Records provided:
==================================================

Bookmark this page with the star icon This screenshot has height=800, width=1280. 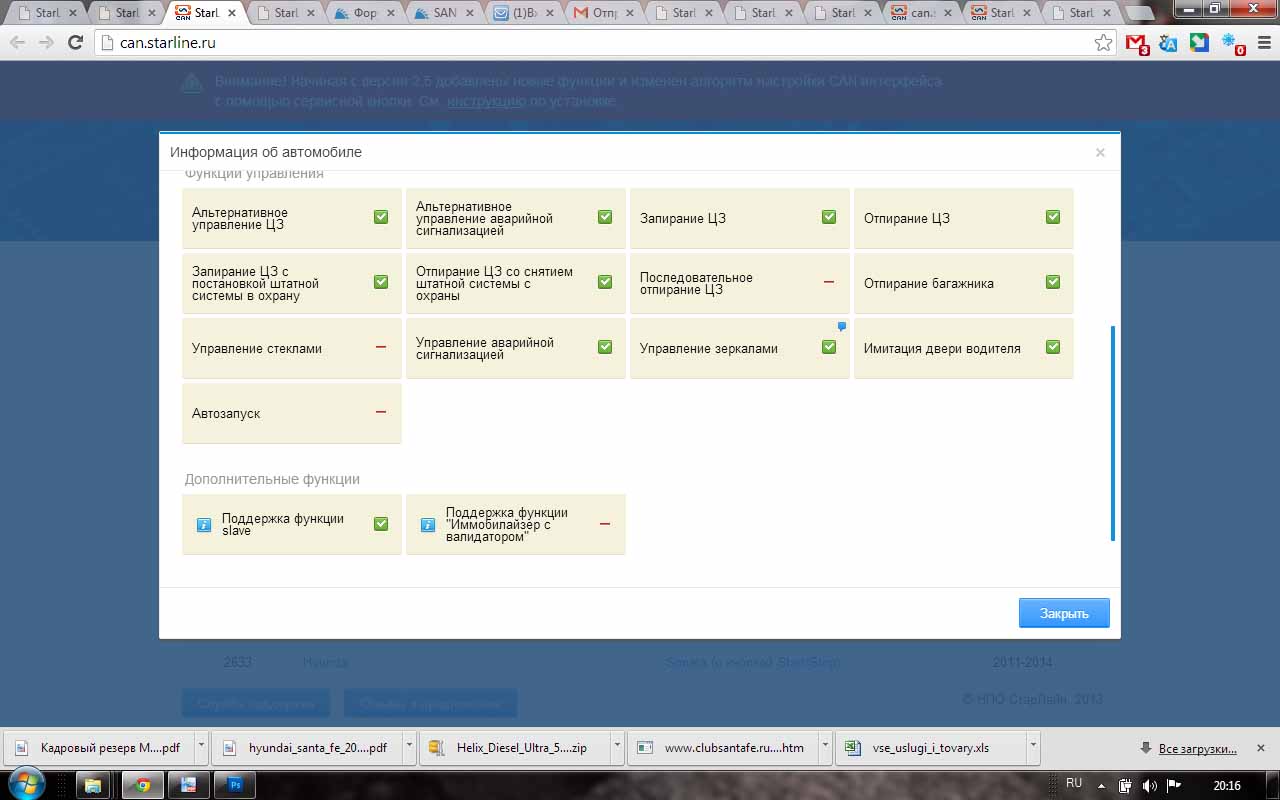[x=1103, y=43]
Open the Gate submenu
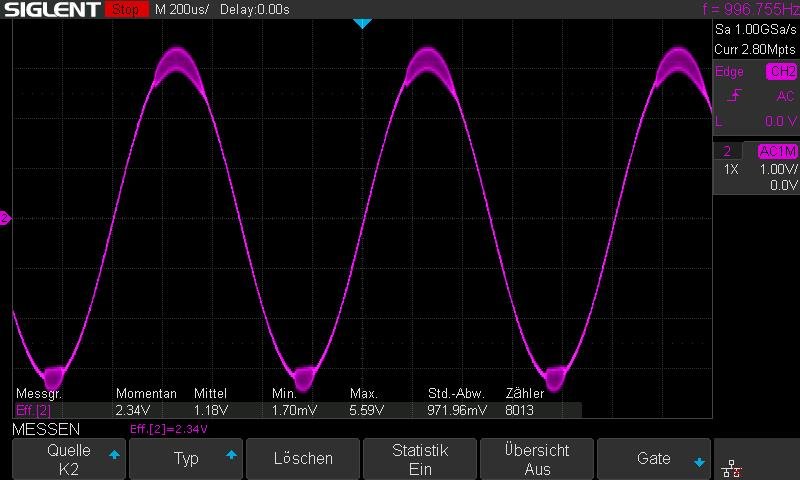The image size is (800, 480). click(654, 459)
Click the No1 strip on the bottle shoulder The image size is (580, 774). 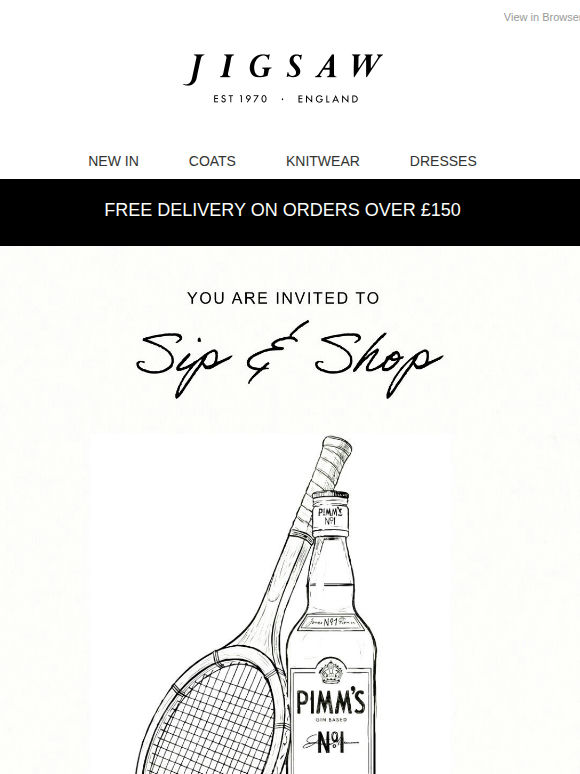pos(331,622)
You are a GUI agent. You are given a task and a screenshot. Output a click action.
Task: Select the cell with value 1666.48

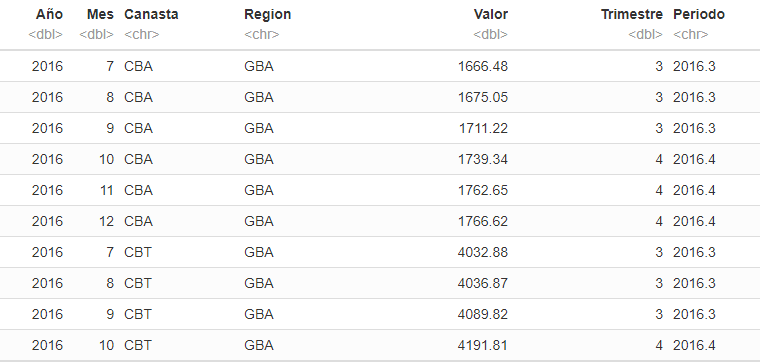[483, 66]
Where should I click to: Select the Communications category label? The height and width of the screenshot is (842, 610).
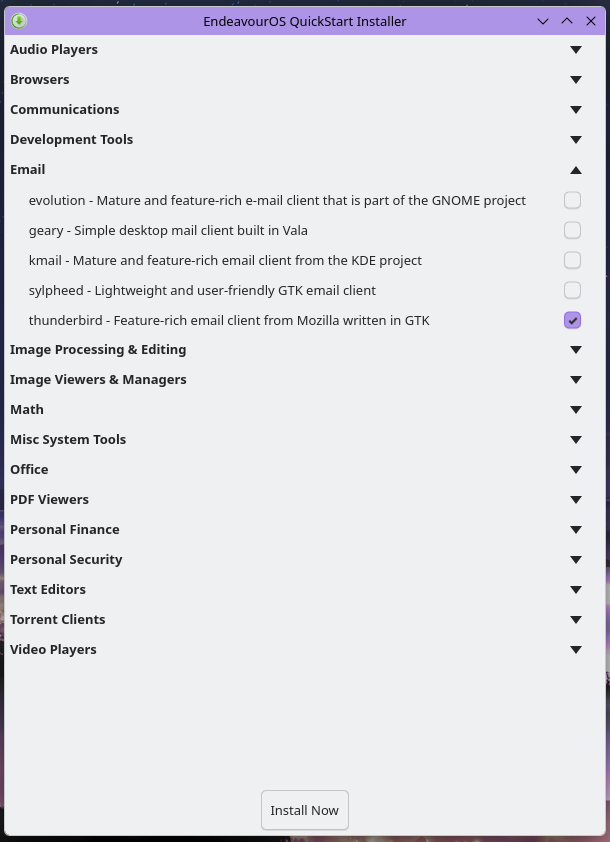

==================================================

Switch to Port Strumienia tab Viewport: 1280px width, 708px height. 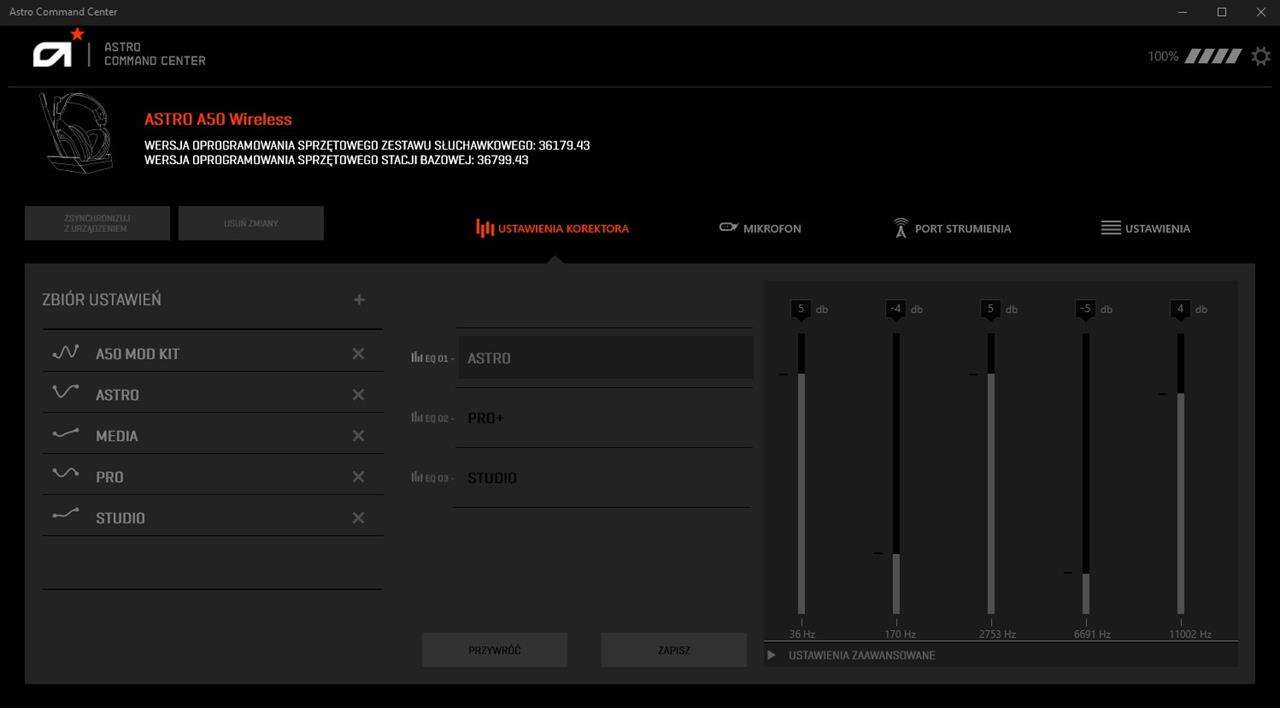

==================================================

The exercise: Find every line in the items above that contains the word "Select", matching case exactly, and copy each such line in full.

Result of the exercise:
Task: Select the cell with value 1666.48
Where should I click to: Select the Communications category label? The height and width of the screenshot is (842, 610).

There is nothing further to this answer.